½ lb. butter
2 cups sugar
4 eggs, beaten with a fork to blend
½ cup cocoa
1 tablespoon vanilla
⅓ cup flour
½ teaspoon salt
5oz. semi-sweet chocolate, chopped
2oz. bittersweet chocolate, chopped
1/3 cup pecans
- Preheat oven to 350F.
- Spray 13×9 pan with vegetable oil spray.
- Melt butter in microwave. Whisk in sugar, eggs, cocoa, and vanilla. Stir in flour and salt. Add chopped semi-sweet and bittersweet chocolates and pecans.
- Spread batter in prepared pan. Bake for 20-25 minutes, until brownies test MOIST BUT NOT WET.
- Cool before cutting.
TIPS OF THE TRADE
When a recipe calls for semi-sweet chocolate, you can take the chocolate factor up a few notches by combining both semi-sweet AND bittersweet chocolate. Use the same TOTAL amount of chocolate, but divide it into 75% semi-sweet and 25% bittersweet (ie, if a recipe calls for 1 cup of semi-sweet chocolate, use ¾ cup semi-sweet plus ¼ cup bittersweet). You can use this in ANY recipe-cookies, cakes, cheesecakes, etc…WE DO!

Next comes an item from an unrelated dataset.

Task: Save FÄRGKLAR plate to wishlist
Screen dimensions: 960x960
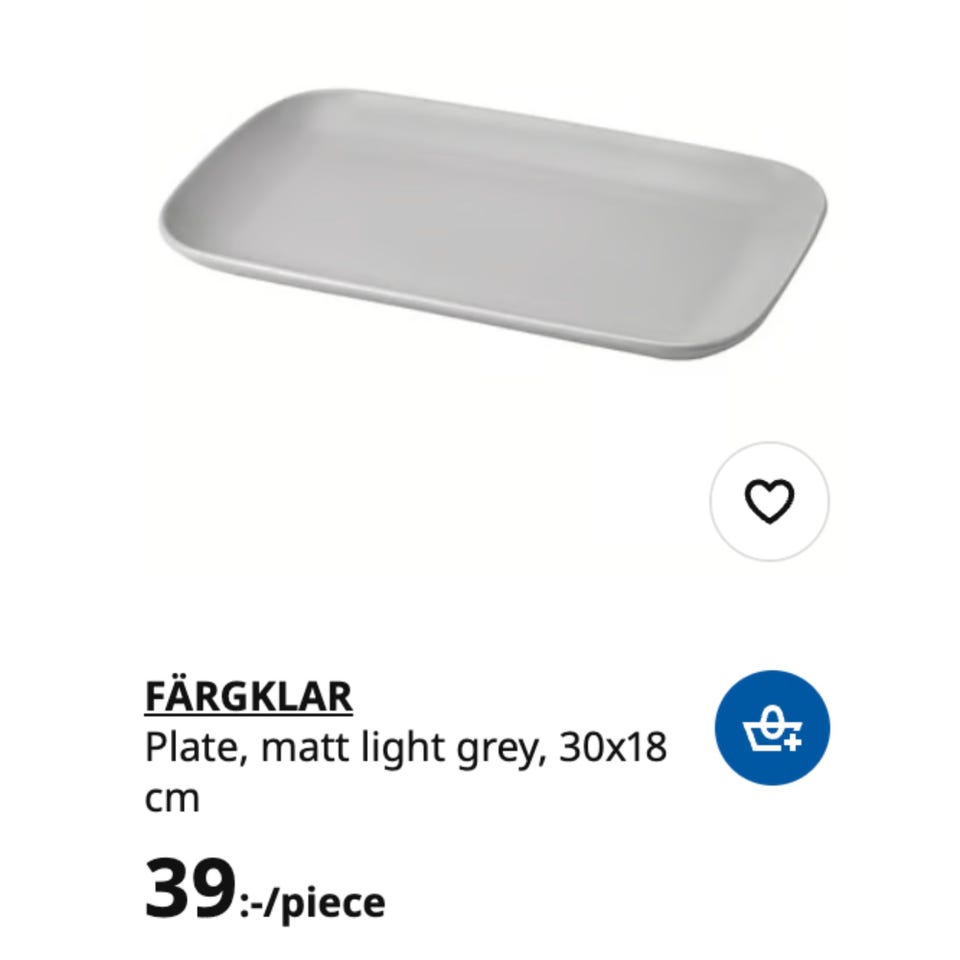Action: click(770, 501)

If you don’t like nuts, just add more chocolate! Mix chocolates! Mix nuts! Use a flavored syrup instead of vanilla! If you get creative and have fun while you’re baking, it will show in the end product!

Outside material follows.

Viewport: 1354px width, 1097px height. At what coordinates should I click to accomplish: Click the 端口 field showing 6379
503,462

You can change the look of a plain bar cookie just by cutting it into a different shape! For the MLB pre-game party, we cut all of the cookies into different shapes for a very elegant presentation: “Luscious Lemon Squares” became “Luscious Lemon Bites” when we cut them in circles with a 1-inch round cookie cutter…”Pecan Pie Bars” became “Pecan Diamonds” when we cut the pan on an angle instead of straight…”The World’s Best Brownies” became architecturally interesting when cut into triangles and arranged both lying down and standing on edge…and the Monkey Bars were cut into bite-size rectangles so there was an assortment of every shape on each serving tray.